* _AIM_: Render every line of the listing below as a JSON list of strings, one string per line, and leave out the blank lines.

╭─ ENTRIES SHOWN

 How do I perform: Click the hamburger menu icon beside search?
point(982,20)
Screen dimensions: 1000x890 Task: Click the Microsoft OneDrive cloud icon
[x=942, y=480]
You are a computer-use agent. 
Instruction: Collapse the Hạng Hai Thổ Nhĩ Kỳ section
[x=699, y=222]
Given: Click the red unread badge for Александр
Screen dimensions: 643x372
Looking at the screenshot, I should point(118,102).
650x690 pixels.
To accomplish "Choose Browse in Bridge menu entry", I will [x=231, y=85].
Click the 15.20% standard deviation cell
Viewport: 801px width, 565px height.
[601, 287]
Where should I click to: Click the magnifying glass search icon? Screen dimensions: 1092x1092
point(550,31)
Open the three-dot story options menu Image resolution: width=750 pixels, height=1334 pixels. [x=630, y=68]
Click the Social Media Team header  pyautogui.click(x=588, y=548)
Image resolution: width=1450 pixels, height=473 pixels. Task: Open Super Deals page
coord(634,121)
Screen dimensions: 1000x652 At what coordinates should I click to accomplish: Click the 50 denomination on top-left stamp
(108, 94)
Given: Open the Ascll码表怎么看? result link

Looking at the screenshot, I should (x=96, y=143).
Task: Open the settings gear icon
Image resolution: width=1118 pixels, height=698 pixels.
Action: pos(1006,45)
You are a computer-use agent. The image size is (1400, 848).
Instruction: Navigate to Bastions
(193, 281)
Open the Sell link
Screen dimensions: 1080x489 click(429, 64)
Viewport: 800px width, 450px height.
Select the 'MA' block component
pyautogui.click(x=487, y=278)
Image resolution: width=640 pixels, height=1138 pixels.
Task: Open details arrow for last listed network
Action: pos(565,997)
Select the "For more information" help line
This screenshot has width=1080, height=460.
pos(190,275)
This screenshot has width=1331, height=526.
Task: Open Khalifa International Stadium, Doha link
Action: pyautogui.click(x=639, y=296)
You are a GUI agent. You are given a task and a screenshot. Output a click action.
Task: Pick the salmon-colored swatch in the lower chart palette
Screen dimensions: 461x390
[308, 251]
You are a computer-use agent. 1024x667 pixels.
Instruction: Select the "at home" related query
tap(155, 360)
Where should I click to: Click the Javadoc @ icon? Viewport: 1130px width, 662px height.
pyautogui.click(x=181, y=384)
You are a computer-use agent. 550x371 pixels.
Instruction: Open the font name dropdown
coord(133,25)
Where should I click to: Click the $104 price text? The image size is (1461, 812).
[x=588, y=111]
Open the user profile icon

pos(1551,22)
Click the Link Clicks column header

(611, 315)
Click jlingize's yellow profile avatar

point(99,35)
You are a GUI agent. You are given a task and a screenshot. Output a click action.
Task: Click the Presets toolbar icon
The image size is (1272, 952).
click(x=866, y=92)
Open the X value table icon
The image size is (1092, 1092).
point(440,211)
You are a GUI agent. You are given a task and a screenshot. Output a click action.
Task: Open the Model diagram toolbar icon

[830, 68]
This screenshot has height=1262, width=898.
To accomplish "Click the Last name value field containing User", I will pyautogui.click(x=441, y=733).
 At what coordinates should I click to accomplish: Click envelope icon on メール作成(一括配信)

╰─

* _THE SOLUTION_:
[
  " How do I perform: Click the hamburger menu icon beside search?",
  "point(982,20)",
  "Screen dimensions: 1000x890 Task: Click the Microsoft OneDrive cloud icon",
  "[x=942, y=480]",
  "You are a computer-use agent. ",
  "Instruction: Collapse the Hạng Hai Thổ Nhĩ Kỳ section",
  "[x=699, y=222]",
  "Given: Click the red unread badge for Александр",
  "Screen dimensions: 643x372",
  "Looking at the screenshot, I should point(118,102).",
  "650x690 pixels.",
  "To accomplish \"Choose Browse in Bridge menu entry\", I will [x=231, y=85].",
  "Click the 15.20% standard deviation cell",
  "Viewport: 801px width, 565px height.",
  "[601, 287]",
  "Where should I click to: Click the magnifying glass search icon? Screen dimensions: 1092x1092",
  "point(550,31)",
  "Open the three-dot story options menu Image resolution: width=750 pixels, height=1334 pixels. [x=630, y=68]",
  "Click the Social Media Team header  pyautogui.click(x=588, y=548)",
  "Image resolution: width=1450 pixels, height=473 pixels. Task: Open Super Deals page",
  "coord(634,121)",
  "Screen dimensions: 1000x652 At what coordinates should I click to accomplish: Click the 50 denomination on top-left stamp",
  "(108, 94)",
  "Given: Open the Ascll码表怎么看? result link",
  "Looking at the screenshot, I should (x=96, y=143).",
  "Task: Open the settings gear icon",
  "Image resolution: width=1118 pixels, height=698 pixels.",
  "Action: pos(1006,45)",
  "You are a computer-use agent. The image size is (1400, 848).",
  "Instruction: Navigate to Bastions",
  "(193, 281)",
  "Open the Sell link",
  "Screen dimensions: 1080x489 click(429, 64)",
  "Viewport: 800px width, 450px height.",
  "Select the 'MA' block component",
  "pyautogui.click(x=487, y=278)",
  "Image resolution: width=640 pixels, height=1138 pixels.",
  "Task: Open details arrow for last listed network",
  "Action: pos(565,997)",
  "Select the \"For more information\" help line",
  "This screenshot has width=1080, height=460.",
  "pos(190,275)",
  "This screenshot has width=1331, height=526.",
  "Task: Open Khalifa International Stadium, Doha link",
  "Action: pyautogui.click(x=639, y=296)",
  "You are a GUI agent. You are given a task and a screenshot. Output a click action.",
  "Task: Pick the salmon-colored swatch in the lower chart palette",
  "Screen dimensions: 461x390",
  "[308, 251]",
  "You are a computer-use agent. 1024x667 pixels.",
  "Instruction: Select the \"at home\" related query",
  "tap(155, 360)",
  "Where should I click to: Click the Javadoc @ icon? Viewport: 1130px width, 662px height.",
  "pyautogui.click(x=181, y=384)",
  "You are a computer-use agent. 550x371 pixels.",
  "Instruction: Open the font name dropdown",
  "coord(133,25)",
  "Where should I click to: Click the $104 price text? The image size is (1461, 812).",
  "[x=588, y=111]",
  "Open the user profile icon",
  "pos(1551,22)",
  "Click the Link Clicks column header",
  "(611, 315)",
  "Click jlingize's yellow profile avatar",
  "point(99,35)",
  "You are a GUI agent. You are given a task and a screenshot. Output a click action.",
  "Task: Click the Presets toolbar icon",
  "The image size is (1272, 952).",
  "click(x=866, y=92)",
  "Open the X value table icon",
  "The image size is (1092, 1092).",
  "point(440,211)",
  "You are a GUI agent. You are given a task and a screenshot. Output a click action.",
  "Task: Open the Model diagram toolbar icon",
  "[830, 68]",
  "This screenshot has height=1262, width=898.",
  "To accomplish \"Click the Last name value field containing User\", I will pyautogui.click(x=441, y=733).",
  " At what coordinates should I click to accomplish: Click envelope icon on メール作成(一括配信)"
]